The IHME Covid-19 Projections present historical data summaries and forecasts for infections and deaths. Daily death counts come from the Johns Hopkins database, which is a count of actual deaths directly attributed to covid (but not including so-called excess deaths that are likely covid-related). Infection rates, in contrast, are estimated rather than counted, “including those not tested.” How does IHME estimate infections?
Daily deaths is the best indicator of the progression of the pandemic, although there is generally a 17-21 day lag between infection and deaths… For estimated infections, we start with death estimates, then work backward, using infection fatality ratios to estimate infections based on deaths.
That’s how I do it too, using death as a lagging indicator. Divide today’s death count by the fatality ratio to arrive at the number of infections occurring 20 days ago. What fatality ratio does the IHME use? Doing the math on their graphs, it looks like they’re using a ratio of 0.85 percent. Where did they get that number?
We reviewed data from all locations where extensive COVID-19 testing has occurred, then used the infection fatality ratio from the locations where the ratios were lowest: the Diamond Princess cruise ship and New Zealand.
That’s how I arrived at a 0.6 percent fatality ratio, beginning in late April.

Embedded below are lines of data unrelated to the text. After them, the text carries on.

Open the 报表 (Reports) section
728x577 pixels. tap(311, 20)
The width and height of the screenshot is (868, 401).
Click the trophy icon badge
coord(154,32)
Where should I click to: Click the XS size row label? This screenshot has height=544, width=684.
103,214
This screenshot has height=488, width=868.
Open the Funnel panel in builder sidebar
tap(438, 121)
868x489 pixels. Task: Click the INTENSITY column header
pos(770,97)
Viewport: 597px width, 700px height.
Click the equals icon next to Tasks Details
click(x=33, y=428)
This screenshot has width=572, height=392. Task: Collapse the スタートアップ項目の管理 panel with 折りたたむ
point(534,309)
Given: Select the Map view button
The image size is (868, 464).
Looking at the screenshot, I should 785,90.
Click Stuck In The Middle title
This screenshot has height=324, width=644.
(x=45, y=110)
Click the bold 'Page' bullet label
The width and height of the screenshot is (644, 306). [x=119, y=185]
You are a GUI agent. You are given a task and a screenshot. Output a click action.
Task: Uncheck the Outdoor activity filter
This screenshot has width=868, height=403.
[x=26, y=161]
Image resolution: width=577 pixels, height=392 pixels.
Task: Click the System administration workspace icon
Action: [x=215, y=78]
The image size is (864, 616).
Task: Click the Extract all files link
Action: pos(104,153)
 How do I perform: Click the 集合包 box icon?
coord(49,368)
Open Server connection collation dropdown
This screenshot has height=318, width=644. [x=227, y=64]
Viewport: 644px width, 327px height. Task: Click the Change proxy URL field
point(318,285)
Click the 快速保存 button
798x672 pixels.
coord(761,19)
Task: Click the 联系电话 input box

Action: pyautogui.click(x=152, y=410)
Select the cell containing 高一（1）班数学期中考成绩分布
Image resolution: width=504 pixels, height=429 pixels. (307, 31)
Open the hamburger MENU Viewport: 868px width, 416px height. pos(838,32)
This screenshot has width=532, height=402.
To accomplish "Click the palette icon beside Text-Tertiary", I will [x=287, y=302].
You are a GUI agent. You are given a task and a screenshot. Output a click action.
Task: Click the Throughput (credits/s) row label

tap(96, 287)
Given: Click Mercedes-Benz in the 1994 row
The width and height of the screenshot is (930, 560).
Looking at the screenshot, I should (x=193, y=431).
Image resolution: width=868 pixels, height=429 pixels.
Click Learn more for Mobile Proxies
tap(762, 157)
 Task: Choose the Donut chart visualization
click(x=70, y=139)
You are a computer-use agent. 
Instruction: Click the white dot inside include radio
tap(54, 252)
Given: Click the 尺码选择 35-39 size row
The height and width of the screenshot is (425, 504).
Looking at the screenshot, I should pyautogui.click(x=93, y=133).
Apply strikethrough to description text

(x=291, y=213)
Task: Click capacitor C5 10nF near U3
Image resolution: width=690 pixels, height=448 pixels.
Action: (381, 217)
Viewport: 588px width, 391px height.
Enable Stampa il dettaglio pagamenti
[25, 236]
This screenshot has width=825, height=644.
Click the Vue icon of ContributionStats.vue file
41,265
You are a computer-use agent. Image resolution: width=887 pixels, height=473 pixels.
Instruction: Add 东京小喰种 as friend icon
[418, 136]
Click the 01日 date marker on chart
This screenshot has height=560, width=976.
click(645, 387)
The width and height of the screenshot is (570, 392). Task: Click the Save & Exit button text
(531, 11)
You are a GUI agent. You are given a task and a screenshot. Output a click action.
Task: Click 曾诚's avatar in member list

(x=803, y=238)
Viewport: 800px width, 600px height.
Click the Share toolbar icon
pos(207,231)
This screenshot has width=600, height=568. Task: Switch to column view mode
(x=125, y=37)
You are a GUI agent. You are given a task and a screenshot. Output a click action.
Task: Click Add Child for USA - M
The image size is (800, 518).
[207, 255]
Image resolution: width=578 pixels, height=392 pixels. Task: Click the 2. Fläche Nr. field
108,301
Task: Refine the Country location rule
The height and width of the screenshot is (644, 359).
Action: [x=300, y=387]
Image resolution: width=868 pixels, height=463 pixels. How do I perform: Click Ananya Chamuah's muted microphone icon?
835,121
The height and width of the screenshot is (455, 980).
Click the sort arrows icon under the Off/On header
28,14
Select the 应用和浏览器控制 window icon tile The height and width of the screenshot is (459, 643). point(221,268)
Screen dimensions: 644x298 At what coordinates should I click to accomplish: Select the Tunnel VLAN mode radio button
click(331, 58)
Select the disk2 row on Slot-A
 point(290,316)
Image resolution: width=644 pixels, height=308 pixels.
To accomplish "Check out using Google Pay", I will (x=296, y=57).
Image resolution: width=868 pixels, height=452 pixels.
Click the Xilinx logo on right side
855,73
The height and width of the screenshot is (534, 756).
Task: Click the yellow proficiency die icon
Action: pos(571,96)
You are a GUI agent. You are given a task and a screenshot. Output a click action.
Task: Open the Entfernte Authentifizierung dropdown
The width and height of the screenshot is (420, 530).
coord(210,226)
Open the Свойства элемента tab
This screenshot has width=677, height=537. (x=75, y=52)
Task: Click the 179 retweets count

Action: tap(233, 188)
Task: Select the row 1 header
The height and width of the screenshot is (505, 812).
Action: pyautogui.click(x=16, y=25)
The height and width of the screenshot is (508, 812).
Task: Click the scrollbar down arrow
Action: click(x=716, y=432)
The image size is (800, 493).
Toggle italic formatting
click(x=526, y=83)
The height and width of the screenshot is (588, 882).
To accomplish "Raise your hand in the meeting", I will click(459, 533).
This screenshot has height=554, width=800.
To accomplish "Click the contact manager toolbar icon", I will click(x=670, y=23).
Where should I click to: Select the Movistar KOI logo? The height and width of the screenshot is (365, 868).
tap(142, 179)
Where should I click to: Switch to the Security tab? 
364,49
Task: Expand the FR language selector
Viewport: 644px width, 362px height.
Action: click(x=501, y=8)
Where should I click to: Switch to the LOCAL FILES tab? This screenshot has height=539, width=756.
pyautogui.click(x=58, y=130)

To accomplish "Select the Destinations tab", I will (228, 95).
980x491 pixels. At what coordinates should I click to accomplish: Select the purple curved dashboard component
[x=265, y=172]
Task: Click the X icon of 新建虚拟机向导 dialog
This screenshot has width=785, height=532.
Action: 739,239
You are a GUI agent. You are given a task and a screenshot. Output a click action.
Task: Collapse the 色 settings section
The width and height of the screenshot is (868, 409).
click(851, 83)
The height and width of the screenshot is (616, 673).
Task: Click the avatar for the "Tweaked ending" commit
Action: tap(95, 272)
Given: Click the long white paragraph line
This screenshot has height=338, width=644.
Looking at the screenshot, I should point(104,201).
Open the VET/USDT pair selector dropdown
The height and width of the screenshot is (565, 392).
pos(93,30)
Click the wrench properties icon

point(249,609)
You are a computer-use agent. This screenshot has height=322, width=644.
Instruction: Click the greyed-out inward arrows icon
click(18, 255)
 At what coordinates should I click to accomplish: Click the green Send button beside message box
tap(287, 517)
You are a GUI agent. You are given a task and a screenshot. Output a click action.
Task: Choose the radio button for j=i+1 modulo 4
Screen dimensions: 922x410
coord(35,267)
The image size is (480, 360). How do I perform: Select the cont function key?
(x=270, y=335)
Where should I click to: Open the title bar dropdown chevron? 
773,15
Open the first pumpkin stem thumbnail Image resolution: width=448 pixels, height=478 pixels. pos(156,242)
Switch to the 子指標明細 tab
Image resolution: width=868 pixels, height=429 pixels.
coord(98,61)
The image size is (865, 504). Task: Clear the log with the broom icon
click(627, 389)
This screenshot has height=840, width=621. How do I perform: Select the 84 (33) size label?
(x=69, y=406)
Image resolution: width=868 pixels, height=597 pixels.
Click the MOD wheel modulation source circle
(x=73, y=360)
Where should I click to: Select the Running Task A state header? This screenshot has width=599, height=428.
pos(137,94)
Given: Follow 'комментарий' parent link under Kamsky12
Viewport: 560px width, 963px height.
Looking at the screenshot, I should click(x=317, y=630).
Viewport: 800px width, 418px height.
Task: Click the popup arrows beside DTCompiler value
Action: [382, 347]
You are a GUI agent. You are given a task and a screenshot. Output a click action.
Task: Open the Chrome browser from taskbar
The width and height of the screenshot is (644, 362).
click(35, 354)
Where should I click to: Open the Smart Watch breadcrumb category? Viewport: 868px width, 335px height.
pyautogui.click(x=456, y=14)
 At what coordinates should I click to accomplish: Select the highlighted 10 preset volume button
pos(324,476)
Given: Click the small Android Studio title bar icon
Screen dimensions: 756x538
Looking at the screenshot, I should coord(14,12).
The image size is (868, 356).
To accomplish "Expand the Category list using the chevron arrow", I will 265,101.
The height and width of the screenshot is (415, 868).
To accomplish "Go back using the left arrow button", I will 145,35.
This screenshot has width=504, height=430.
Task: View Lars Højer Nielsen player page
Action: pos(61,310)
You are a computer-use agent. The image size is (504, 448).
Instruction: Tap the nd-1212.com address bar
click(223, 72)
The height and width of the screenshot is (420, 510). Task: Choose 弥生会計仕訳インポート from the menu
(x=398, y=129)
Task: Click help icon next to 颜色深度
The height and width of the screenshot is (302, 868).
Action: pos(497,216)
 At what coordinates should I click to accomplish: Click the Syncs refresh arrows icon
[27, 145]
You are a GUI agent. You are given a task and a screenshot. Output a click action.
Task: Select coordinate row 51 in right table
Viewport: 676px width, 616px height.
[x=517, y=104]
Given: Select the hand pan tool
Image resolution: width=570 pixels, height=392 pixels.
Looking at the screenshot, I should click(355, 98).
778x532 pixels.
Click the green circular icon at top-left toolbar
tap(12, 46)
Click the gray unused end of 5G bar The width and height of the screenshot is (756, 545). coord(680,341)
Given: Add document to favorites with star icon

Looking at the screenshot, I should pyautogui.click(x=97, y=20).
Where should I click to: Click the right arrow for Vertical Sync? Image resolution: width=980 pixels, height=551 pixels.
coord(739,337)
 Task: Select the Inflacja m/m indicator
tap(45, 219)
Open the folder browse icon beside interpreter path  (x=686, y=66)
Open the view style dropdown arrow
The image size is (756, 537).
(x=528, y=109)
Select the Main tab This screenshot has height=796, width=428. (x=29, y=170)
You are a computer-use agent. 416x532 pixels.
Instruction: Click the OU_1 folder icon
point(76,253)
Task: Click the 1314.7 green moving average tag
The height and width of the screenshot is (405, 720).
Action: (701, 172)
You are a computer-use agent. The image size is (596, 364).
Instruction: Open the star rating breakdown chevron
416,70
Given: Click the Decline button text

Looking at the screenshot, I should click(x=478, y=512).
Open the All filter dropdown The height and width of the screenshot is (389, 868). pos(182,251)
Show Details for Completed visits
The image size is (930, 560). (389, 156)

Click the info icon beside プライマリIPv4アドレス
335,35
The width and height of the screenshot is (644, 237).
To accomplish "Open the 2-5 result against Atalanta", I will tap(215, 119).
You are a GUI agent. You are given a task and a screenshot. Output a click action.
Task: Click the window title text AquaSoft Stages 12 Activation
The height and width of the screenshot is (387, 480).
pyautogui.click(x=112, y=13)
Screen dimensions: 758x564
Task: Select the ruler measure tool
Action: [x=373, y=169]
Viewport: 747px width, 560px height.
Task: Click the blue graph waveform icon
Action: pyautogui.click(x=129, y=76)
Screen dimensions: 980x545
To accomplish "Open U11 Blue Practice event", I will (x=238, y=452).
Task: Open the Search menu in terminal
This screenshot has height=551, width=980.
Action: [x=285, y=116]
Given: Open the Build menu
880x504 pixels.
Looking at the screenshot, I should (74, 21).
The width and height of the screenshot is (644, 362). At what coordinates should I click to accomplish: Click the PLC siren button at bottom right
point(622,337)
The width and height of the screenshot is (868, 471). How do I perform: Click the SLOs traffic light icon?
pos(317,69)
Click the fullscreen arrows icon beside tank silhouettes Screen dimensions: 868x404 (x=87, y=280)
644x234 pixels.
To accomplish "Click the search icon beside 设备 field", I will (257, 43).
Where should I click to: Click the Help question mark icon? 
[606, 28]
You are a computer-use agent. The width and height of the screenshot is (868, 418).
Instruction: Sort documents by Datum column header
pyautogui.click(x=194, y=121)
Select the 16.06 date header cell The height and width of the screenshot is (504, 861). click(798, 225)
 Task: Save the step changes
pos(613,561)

Note that IHME intentionally uses the lowest fatality estimates; i.e., the actual ratio might well be higher than the 0.85 percent figure they’re using.
Two recent national seroprevalence surveys, in Italy and in the UK, come up with infection fatality rates that are not only higher than mine, and higher the CDC’s recently increased estimate (0.65%), but also higher than the IHME’s estimate. Adjusting for differences in national median age, the Italian and UK findings suggest a US fatality rate of around 1.1 percent.
Let’s say I split the difference between 0.6 percent and 1.1 percent: that’s 0.85 percent — the same as IHME’s current estimate. Raising the fatality rate raises the projected number of future deaths. The higher fatality rate also lowers the estimated infection rate — it takes fewer infections to cause the same number of counted deaths.
I’ll be using the 0.85 percent figure for the foreseeable future. What’s needed, of course, is a US seroprevalence survey, based on stratified random sampling of the population, to arrive at an accurate national estimate. It’s unconscionable that no such survey has been conducted. Or maybe it has… Here’s one of the IHME’s “major findings” from its August 7 update:
Lack of data sharing by the US government hampers our research: Our understanding of the drivers of the pandemic beyond mask use, mobility, testing, and seasonality is hampered by the lack of access to data. US CDC has many relevant datasets on the pandemic that they have refused to share with the research community. The switch of data reporting from US CDC to the US HHS has had little impact on our models since neither group is sharing much of their data with the research community. Some data that are critical to monitoring the response to the pandemic, such as mask use, are only collected through private-sector initiatives such as surveys conducted by Facebook, Premise, and SurveyMonkey. Federal government efforts to fill these critical data gaps have been limited to date.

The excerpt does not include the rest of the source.